→ The data
********************
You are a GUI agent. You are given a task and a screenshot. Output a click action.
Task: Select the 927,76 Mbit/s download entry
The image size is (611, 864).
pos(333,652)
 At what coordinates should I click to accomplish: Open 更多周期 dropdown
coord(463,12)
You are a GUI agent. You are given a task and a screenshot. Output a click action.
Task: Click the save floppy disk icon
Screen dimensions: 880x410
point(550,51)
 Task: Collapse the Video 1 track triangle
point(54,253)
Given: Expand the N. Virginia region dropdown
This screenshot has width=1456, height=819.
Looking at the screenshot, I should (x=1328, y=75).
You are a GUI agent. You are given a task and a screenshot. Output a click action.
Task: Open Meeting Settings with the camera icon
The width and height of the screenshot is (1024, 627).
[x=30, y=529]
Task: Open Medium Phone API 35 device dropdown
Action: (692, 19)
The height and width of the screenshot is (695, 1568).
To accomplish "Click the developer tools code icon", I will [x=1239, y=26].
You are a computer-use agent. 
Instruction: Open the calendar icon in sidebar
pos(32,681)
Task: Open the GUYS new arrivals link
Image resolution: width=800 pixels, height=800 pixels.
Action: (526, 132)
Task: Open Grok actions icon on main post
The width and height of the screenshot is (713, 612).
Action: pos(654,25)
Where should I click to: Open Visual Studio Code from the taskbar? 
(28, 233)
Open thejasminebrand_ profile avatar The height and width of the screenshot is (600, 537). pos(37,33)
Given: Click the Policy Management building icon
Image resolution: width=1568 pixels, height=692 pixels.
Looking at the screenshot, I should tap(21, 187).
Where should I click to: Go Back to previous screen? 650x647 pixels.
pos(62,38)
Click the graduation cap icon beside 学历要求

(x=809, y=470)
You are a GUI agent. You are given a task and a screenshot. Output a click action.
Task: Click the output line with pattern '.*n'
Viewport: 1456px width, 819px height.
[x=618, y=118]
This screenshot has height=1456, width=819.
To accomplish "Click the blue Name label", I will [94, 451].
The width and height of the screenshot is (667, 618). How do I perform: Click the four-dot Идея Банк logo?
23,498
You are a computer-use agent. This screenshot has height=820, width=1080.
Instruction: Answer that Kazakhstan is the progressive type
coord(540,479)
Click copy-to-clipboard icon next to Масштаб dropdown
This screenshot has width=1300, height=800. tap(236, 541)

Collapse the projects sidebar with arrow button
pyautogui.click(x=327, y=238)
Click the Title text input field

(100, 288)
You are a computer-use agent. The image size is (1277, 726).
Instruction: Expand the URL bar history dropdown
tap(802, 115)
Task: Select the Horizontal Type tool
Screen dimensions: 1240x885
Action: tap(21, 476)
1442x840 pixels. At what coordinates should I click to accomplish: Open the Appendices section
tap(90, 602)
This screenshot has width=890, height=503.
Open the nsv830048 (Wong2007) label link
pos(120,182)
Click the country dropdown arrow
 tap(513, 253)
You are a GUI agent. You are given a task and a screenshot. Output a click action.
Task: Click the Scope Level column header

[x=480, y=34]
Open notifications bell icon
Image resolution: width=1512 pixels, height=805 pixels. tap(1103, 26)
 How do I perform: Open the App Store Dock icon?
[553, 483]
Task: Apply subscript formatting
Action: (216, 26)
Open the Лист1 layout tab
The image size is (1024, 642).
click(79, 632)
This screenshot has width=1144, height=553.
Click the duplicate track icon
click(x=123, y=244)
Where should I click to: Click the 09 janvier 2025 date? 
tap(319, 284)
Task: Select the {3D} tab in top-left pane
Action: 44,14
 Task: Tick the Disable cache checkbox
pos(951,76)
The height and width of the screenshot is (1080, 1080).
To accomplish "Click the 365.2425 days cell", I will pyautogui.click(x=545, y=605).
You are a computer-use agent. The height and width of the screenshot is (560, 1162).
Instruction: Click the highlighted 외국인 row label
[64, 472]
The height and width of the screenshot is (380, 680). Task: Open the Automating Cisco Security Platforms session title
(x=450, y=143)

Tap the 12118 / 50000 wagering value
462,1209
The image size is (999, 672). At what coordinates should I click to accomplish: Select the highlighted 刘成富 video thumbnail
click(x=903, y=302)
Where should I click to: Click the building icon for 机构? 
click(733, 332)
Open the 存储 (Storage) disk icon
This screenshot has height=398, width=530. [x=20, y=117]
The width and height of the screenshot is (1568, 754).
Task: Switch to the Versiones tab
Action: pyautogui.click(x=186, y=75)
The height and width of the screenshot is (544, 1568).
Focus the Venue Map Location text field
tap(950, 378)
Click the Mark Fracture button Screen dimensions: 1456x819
********************
→ Directions
Turn all the lines in these items into a numbered list, leaving out any blank lines.

→ The result
1. You are a GUI agent. You are given a task and a screenshot. Output a click action.
2. Task: Select the 927,76 Mbit/s download entry
3. The image size is (611, 864).
4. pos(333,652)
5.  At what coordinates should I click to accomplish: Open 更多周期 dropdown
6. coord(463,12)
7. You are a GUI agent. You are given a task and a screenshot. Output a click action.
8. Task: Click the save floppy disk icon
9. Screen dimensions: 880x410
10. point(550,51)
11.  Task: Collapse the Video 1 track triangle
12. point(54,253)
13. Given: Expand the N. Virginia region dropdown
14. This screenshot has width=1456, height=819.
15. Looking at the screenshot, I should (x=1328, y=75).
16. You are a GUI agent. You are given a task and a screenshot. Output a click action.
17. Task: Open Meeting Settings with the camera icon
18. The width and height of the screenshot is (1024, 627).
19. [x=30, y=529]
20. Task: Open Medium Phone API 35 device dropdown
21. Action: (692, 19)
22. The height and width of the screenshot is (695, 1568).
23. To accomplish "Click the developer tools code icon", I will [x=1239, y=26].
24. You are a computer-use agent. 
25. Instruction: Open the calendar icon in sidebar
26. pos(32,681)
27. Task: Open the GUYS new arrivals link
28. Image resolution: width=800 pixels, height=800 pixels.
29. Action: (526, 132)
30. Task: Open Grok actions icon on main post
31. The width and height of the screenshot is (713, 612).
32. Action: pos(654,25)
33. Where should I click to: Open Visual Studio Code from the taskbar? 
34. (28, 233)
35. Open thejasminebrand_ profile avatar The height and width of the screenshot is (600, 537). pos(37,33)
36. Given: Click the Policy Management building icon
37. Image resolution: width=1568 pixels, height=692 pixels.
38. Looking at the screenshot, I should tap(21, 187).
39. Where should I click to: Go Back to previous screen? 650x647 pixels.
40. pos(62,38)
41. Click the graduation cap icon beside 学历要求
42. (x=809, y=470)
43. You are a GUI agent. You are given a task and a screenshot. Output a click action.
44. Task: Click the output line with pattern '.*n'
45. Viewport: 1456px width, 819px height.
46. [x=618, y=118]
47. This screenshot has height=1456, width=819.
48. To accomplish "Click the blue Name label", I will [94, 451].
49. The width and height of the screenshot is (667, 618). How do I perform: Click the four-dot Идея Банк logo?
50. 23,498
51. You are a computer-use agent. This screenshot has height=820, width=1080.
52. Instruction: Answer that Kazakhstan is the progressive type
53. coord(540,479)
54. Click copy-to-clipboard icon next to Масштаб dropdown
55. This screenshot has width=1300, height=800. tap(236, 541)
56. Collapse the projects sidebar with arrow button
57. pyautogui.click(x=327, y=238)
58. Click the Title text input field
59. (100, 288)
60. You are a computer-use agent. The image size is (1277, 726).
61. Instruction: Expand the URL bar history dropdown
62. tap(802, 115)
63. Task: Select the Horizontal Type tool
64. Screen dimensions: 1240x885
65. Action: tap(21, 476)
66. 1442x840 pixels. At what coordinates should I click to accomplish: Open the Appendices section
67. tap(90, 602)
68. This screenshot has width=890, height=503.
69. Open the nsv830048 (Wong2007) label link
70. pos(120,182)
71. Click the country dropdown arrow
72.  tap(513, 253)
73. You are a GUI agent. You are given a task and a screenshot. Output a click action.
74. Task: Click the Scope Level column header
75. [x=480, y=34]
76. Open notifications bell icon
77. Image resolution: width=1512 pixels, height=805 pixels. tap(1103, 26)
78.  How do I perform: Open the App Store Dock icon?
79. [553, 483]
80. Task: Apply subscript formatting
81. Action: (216, 26)
82. Open the Лист1 layout tab
83. The image size is (1024, 642).
84. click(79, 632)
85. This screenshot has width=1144, height=553.
86. Click the duplicate track icon
87. click(x=123, y=244)
88. Where should I click to: Click the 09 janvier 2025 date? 
89. tap(319, 284)
90. Task: Select the {3D} tab in top-left pane
91. Action: 44,14
92.  Task: Tick the Disable cache checkbox
93. pos(951,76)
94. The height and width of the screenshot is (1080, 1080).
95. To accomplish "Click the 365.2425 days cell", I will pyautogui.click(x=545, y=605).
96. You are a computer-use agent. The height and width of the screenshot is (560, 1162).
97. Instruction: Click the highlighted 외국인 row label
98. [64, 472]
99. The height and width of the screenshot is (380, 680). Task: Open the Automating Cisco Security Platforms session title
100. (x=450, y=143)
101. Tap the 12118 / 50000 wagering value
102. 462,1209
103. The image size is (999, 672). At what coordinates should I click to accomplish: Select the highlighted 刘成富 video thumbnail
104. click(x=903, y=302)
105. Where should I click to: Click the building icon for 机构? 
106. click(733, 332)
107. Open the 存储 (Storage) disk icon
108. This screenshot has height=398, width=530. [x=20, y=117]
109. The width and height of the screenshot is (1568, 754).
110. Task: Switch to the Versiones tab
111. Action: pyautogui.click(x=186, y=75)
112. The height and width of the screenshot is (544, 1568).
113. Focus the Venue Map Location text field
114. tap(950, 378)
115. Click the Mark Fracture button Screen dimensions: 1456x819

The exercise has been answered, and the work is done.